Try it: Consider the listing below. Extract exactly the lines from the line containing "Given: Open View Options in World Outliner" to the line containing "Task: Click the No appointments found message", both included.

Data shown:

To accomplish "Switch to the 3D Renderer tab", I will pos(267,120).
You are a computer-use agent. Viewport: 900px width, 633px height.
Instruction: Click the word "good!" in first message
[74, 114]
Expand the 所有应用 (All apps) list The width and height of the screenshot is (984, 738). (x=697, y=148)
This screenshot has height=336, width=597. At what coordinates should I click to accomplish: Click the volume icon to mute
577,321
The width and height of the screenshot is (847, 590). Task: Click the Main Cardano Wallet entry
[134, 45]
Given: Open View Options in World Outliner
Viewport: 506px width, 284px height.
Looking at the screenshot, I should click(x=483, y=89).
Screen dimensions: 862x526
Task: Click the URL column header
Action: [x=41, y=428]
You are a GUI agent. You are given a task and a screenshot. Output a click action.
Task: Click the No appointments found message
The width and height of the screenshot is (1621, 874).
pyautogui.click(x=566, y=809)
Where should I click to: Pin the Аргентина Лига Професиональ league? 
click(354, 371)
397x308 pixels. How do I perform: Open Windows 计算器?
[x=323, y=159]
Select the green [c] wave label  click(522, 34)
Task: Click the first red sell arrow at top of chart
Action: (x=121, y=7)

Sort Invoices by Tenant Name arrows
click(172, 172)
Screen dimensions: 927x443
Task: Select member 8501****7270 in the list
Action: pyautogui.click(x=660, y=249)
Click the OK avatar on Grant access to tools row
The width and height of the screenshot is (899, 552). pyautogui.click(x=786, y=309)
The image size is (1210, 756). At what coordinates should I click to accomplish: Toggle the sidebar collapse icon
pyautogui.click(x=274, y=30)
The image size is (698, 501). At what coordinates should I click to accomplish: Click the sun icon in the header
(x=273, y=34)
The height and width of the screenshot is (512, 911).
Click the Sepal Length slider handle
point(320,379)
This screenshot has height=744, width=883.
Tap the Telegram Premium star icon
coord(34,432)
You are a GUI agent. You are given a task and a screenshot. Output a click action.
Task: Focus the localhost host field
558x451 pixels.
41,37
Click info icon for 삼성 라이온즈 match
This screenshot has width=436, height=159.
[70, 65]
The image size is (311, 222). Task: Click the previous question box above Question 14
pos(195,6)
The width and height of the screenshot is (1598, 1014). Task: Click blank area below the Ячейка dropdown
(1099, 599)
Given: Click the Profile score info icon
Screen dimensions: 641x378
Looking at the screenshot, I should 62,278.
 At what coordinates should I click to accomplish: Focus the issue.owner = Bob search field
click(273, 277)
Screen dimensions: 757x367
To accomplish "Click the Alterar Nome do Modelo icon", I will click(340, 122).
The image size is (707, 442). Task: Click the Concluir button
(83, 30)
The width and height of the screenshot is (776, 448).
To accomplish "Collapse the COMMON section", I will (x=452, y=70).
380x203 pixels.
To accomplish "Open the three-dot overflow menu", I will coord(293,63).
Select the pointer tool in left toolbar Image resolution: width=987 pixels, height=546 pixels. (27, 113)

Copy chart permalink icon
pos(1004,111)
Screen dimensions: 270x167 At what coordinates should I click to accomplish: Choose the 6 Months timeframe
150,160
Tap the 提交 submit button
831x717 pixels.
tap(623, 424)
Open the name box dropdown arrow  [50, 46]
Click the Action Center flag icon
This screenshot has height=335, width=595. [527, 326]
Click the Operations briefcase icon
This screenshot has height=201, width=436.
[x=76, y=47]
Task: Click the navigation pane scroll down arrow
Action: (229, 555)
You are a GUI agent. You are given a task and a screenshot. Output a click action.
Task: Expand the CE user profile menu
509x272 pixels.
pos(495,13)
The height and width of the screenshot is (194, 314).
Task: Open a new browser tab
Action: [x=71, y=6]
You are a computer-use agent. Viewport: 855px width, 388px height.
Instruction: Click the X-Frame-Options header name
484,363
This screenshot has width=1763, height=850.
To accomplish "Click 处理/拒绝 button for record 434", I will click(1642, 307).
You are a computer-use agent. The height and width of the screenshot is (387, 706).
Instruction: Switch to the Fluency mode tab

Solved exercise:
Given: Open View Options in World Outliner
Viewport: 506px width, 284px height.
Looking at the screenshot, I should click(x=483, y=89).
Screen dimensions: 862x526
Task: Click the URL column header
Action: [x=41, y=428]
You are a GUI agent. You are given a task and a screenshot. Output a click action.
Task: Click the No appointments found message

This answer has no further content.